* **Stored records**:
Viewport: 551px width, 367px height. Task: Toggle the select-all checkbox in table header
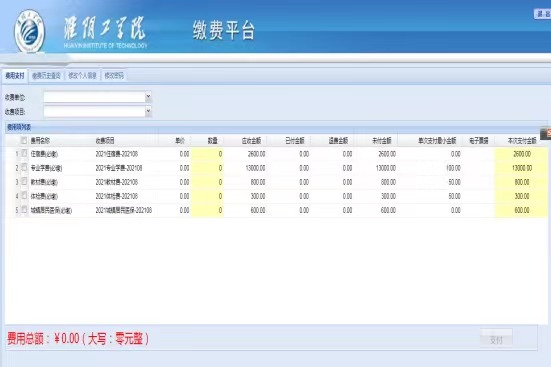24,140
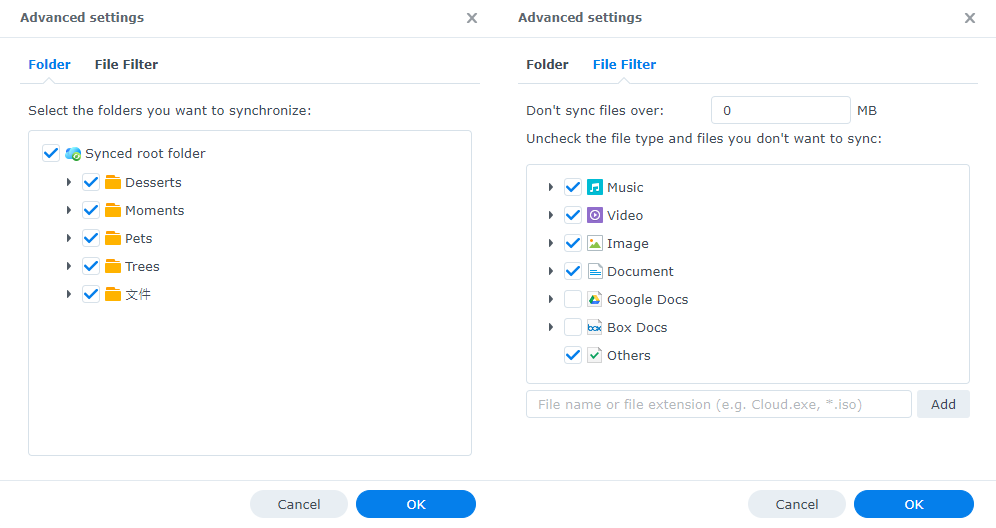
Task: Click the Video file type icon
Action: pos(595,215)
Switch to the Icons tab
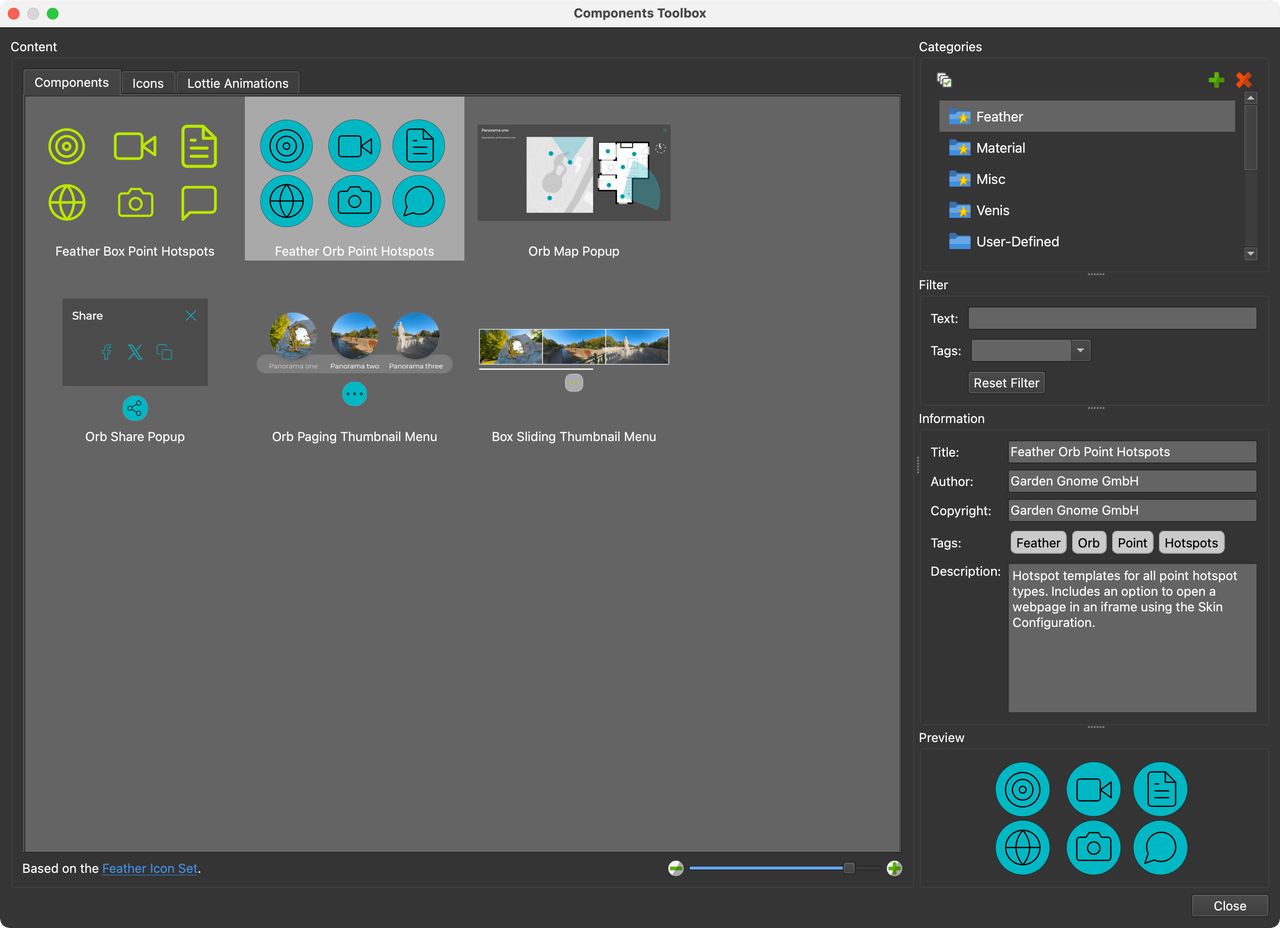This screenshot has height=928, width=1280. pyautogui.click(x=147, y=82)
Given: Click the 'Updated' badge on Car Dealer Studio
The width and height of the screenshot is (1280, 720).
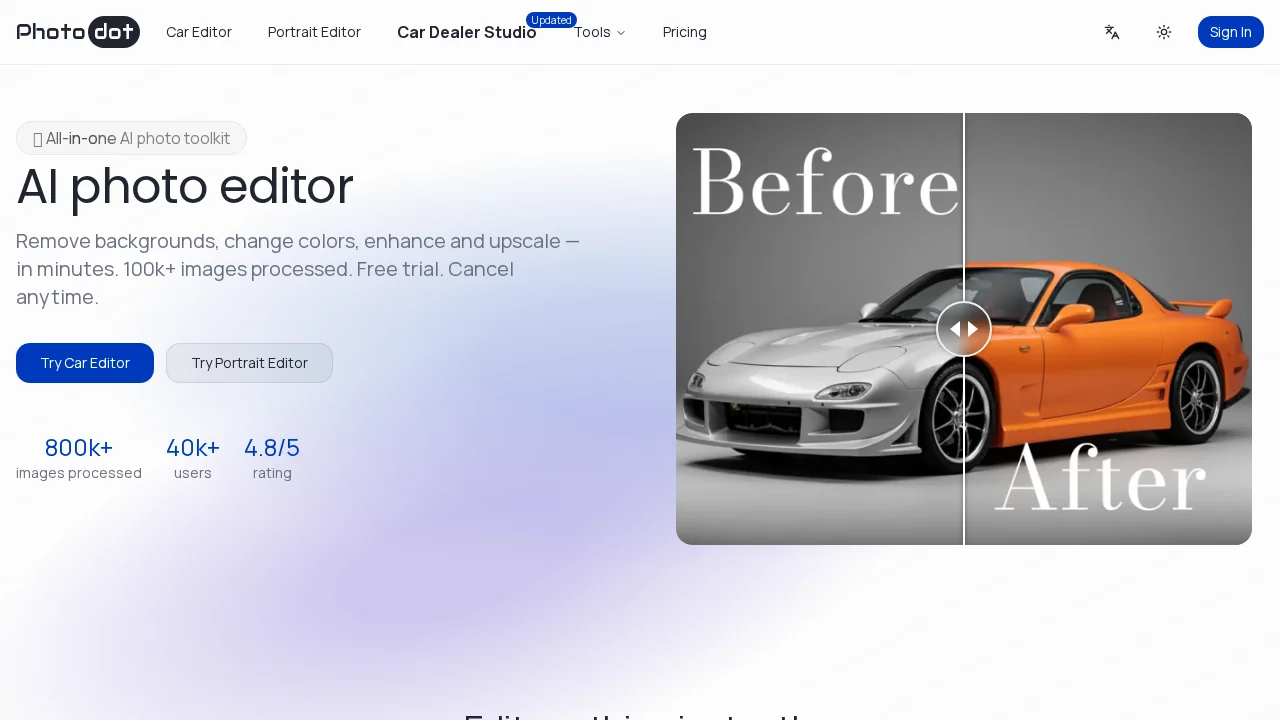Looking at the screenshot, I should click(551, 20).
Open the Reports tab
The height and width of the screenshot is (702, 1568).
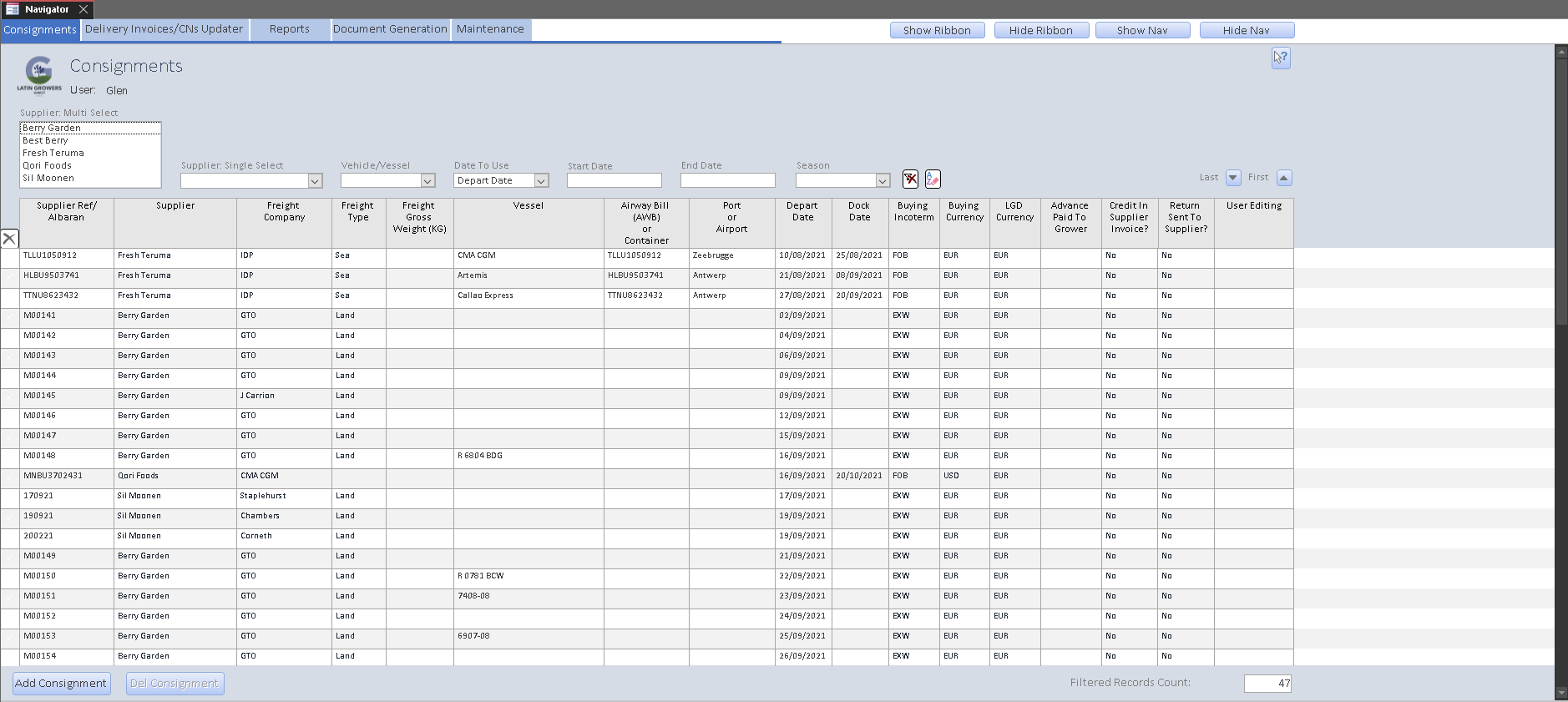[289, 29]
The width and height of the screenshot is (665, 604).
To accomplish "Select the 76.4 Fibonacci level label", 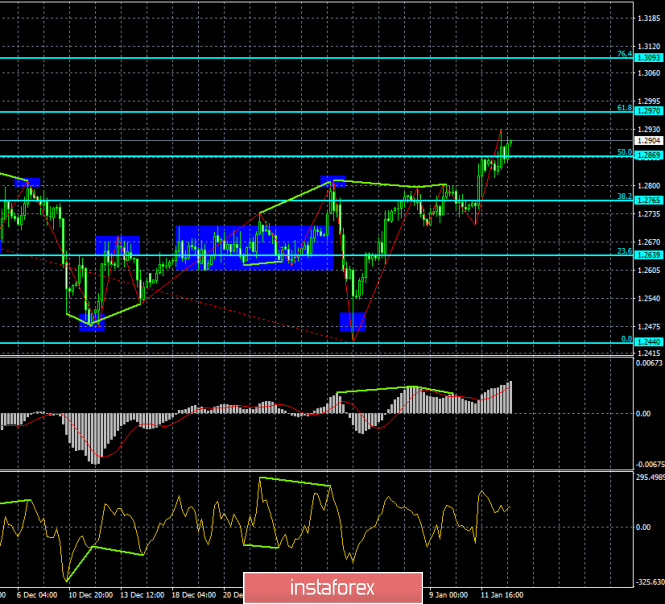I will (622, 53).
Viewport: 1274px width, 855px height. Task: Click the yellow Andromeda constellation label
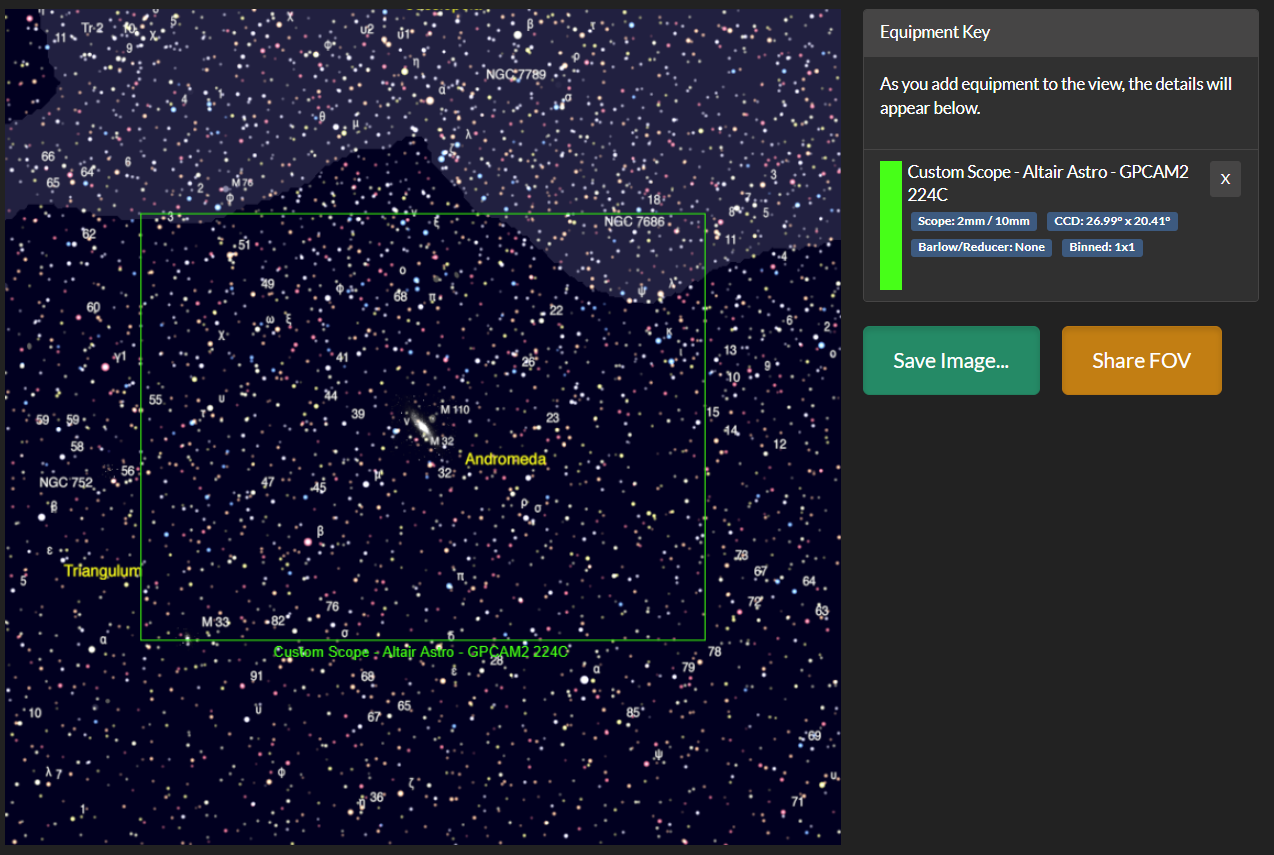506,459
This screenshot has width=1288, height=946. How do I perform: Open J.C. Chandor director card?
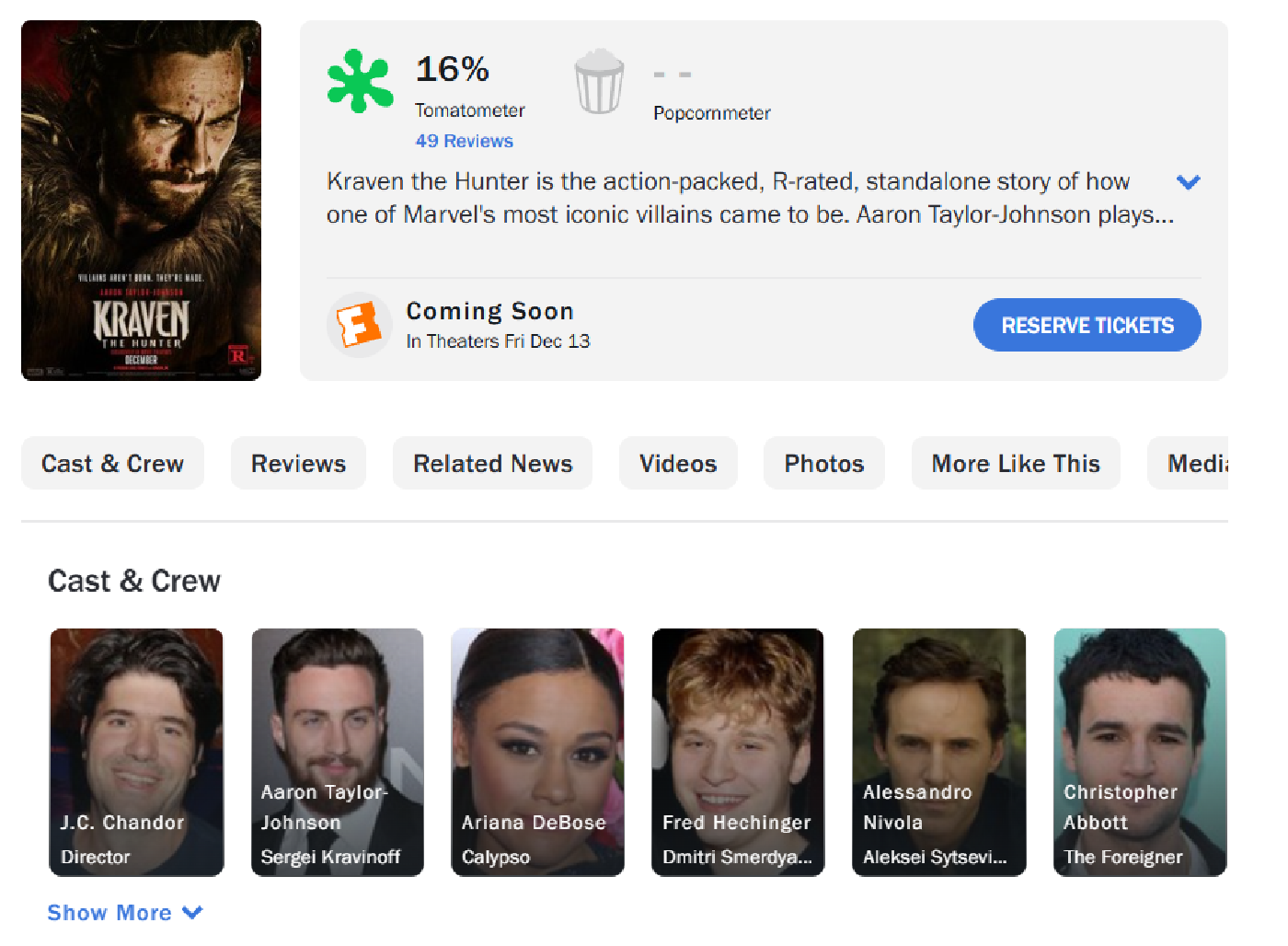tap(136, 753)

* **Exercise goal**:
Output an exact copy of the lines from the one with "This screenshot has width=1288, height=946." through the closing line of the records, inclusive, without any images.

* **Answer to this problem**:
This screenshot has width=1288, height=946. How do I perform: Open J.C. Chandor director card?
tap(136, 753)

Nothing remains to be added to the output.